Please render every line of the records below as a Markdown table with two columns, "No." for the row number and "Entry" for the line, and leave out any blank lines.

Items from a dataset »
....
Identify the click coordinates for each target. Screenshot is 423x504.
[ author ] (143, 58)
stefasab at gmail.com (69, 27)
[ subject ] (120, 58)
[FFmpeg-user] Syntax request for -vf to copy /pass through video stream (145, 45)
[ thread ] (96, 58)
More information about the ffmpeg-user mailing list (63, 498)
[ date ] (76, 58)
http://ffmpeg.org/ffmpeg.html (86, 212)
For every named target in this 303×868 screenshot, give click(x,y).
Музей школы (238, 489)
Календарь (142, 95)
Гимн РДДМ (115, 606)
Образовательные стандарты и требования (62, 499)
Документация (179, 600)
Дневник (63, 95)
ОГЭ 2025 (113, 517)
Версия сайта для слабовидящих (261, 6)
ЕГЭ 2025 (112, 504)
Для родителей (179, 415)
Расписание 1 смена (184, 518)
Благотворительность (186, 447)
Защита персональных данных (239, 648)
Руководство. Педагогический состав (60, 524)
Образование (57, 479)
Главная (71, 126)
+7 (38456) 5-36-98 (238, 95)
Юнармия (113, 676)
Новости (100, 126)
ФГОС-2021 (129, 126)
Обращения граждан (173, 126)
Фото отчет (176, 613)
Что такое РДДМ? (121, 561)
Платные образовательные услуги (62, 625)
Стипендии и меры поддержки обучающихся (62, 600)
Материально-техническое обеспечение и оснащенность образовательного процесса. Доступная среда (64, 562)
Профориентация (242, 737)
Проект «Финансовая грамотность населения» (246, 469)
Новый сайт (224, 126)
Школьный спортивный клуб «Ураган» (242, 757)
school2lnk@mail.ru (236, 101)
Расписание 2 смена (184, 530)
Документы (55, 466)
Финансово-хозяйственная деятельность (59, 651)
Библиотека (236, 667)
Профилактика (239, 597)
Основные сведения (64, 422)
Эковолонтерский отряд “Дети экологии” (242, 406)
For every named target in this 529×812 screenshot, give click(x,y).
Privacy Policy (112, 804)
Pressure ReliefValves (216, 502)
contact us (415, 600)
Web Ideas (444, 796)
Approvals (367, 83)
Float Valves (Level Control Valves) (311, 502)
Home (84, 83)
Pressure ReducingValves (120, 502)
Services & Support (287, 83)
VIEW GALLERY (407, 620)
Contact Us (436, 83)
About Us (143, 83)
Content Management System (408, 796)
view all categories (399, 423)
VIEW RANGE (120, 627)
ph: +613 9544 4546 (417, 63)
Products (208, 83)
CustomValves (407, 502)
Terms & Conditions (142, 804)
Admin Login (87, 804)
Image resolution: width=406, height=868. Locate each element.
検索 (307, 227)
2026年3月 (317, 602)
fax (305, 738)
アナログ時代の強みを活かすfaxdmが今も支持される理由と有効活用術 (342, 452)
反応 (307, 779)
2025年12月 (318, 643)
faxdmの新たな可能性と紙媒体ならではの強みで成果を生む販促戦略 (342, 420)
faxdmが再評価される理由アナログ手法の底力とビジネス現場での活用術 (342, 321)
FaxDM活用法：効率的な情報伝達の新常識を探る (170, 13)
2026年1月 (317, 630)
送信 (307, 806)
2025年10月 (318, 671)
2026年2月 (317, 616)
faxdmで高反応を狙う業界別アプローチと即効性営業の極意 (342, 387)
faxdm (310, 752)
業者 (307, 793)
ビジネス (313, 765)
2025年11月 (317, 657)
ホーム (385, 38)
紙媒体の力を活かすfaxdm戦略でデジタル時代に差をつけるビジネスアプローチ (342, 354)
....
Reply to the exercise »
| No. | Entry |
|---|---|
| 1 | Identify the click coordinates for each target. Screenshot is 423x504. |
| 2 | [ author ] (143, 58) |
| 3 | stefasab at gmail.com (69, 27) |
| 4 | [ subject ] (120, 58) |
| 5 | [FFmpeg-user] Syntax request for -vf to copy /pass through video stream (145, 45) |
| 6 | [ thread ] (96, 58) |
| 7 | More information about the ffmpeg-user mailing list (63, 498) |
| 8 | [ date ] (76, 58) |
| 9 | http://ffmpeg.org/ffmpeg.html (86, 212) |
| 10 | For every named target in this 303×868 screenshot, give click(x,y). |
| 11 | Музей школы (238, 489) |
| 12 | Календарь (142, 95) |
| 13 | Гимн РДДМ (115, 606) |
| 14 | Образовательные стандарты и требования (62, 499) |
| 15 | Документация (179, 600) |
| 16 | Дневник (63, 95) |
| 17 | ОГЭ 2025 (113, 517) |
| 18 | Версия сайта для слабовидящих (261, 6) |
| 19 | ЕГЭ 2025 (112, 504) |
| 20 | Для родителей (179, 415) |
| 21 | Расписание 1 смена (184, 518) |
| 22 | Благотворительность (186, 447) |
| 23 | Защита персональных данных (239, 648) |
| 24 | Руководство. Педагогический состав (60, 524) |
| 25 | Образование (57, 479) |
| 26 | Главная (71, 126) |
| 27 | +7 (38456) 5-36-98 (238, 95) |
| 28 | Юнармия (113, 676) |
| 29 | Новости (100, 126) |
| 30 | ФГОС-2021 (129, 126) |
| 31 | Обращения граждан (173, 126) |
| 32 | Фото отчет (176, 613) |
| 33 | Что такое РДДМ? (121, 561) |
| 34 | Платные образовательные услуги (62, 625) |
| 35 | Стипендии и меры поддержки обучающихся (62, 600) |
| 36 | Материально-техническое обеспечение и оснащенность образовательного процесса. Доступная среда (64, 562) |
| 37 | Профориентация (242, 737) |
| 38 | Проект «Финансовая грамотность населения» (246, 469) |
| 39 | Новый сайт (224, 126) |
| 40 | Школьный спортивный клуб «Ураган» (242, 757) |
| 41 | school2lnk@mail.ru (236, 101) |
| 42 | Расписание 2 смена (184, 530) |
| 43 | Документы (55, 466) |
| 44 | Финансово-хозяйственная деятельность (59, 651) |
| 45 | Библиотека (236, 667) |
| 46 | Профилактика (239, 597) |
| 47 | Основные сведения (64, 422) |
| 48 | Эковолонтерский отряд “Дети экологии” (242, 406) |
| 49 | For every named target in this 529×812 screenshot, give click(x,y). |
| 50 | Privacy Policy (112, 804) |
| 51 | Pressure ReliefValves (216, 502) |
| 52 | contact us (415, 600) |
| 53 | Web Ideas (444, 796) |
| 54 | Approvals (367, 83) |
| 55 | Float Valves (Level Control Valves) (311, 502) |
| 56 | Home (84, 83) |
| 57 | Pressure ReducingValves (120, 502) |
| 58 | Services & Support (287, 83) |
| 59 | VIEW GALLERY (407, 620) |
| 60 | Contact Us (436, 83) |
| 61 | About Us (143, 83) |
| 62 | Content Management System (408, 796) |
| 63 | view all categories (399, 423) |
| 64 | VIEW RANGE (120, 627) |
| 65 | ph: +613 9544 4546 (417, 63) |
| 66 | Products (208, 83) |
| 67 | CustomValves (407, 502) |
| 68 | Terms & Conditions (142, 804) |
| 69 | Admin Login (87, 804) |
| 70 | Image resolution: width=406, height=868. Locate each element. |
| 71 | 検索 (307, 227) |
| 72 | 2026年3月 (317, 602) |
| 73 | fax (305, 738) |
| 74 | アナログ時代の強みを活かすfaxdmが今も支持される理由と有効活用術 (342, 452) |
| 75 | 反応 (307, 779) |
| 76 | 2025年12月 (318, 643) |
| 77 | faxdmの新たな可能性と紙媒体ならではの強みで成果を生む販促戦略 (342, 420) |
| 78 | faxdmが再評価される理由アナログ手法の底力とビジネス現場での活用術 (342, 321) |
| 79 | FaxDM活用法：効率的な情報伝達の新常識を探る (170, 13) |
| 80 | 2026年1月 (317, 630) |
| 81 | 送信 (307, 806) |
| 82 | 2025年10月 (318, 671) |
| 83 | 2026年2月 (317, 616) |
| 84 | faxdmで高反応を狙う業界別アプローチと即効性営業の極意 (342, 387) |
| 85 | faxdm (310, 752) |
| 86 | 業者 (307, 793) |
| 87 | ビジネス (313, 765) |
| 88 | 2025年11月 (317, 657) |
| 89 | ホーム (385, 38) |
| 90 | 紙媒体の力を活かすfaxdm戦略でデジタル時代に差をつけるビジネスアプローチ (342, 354) |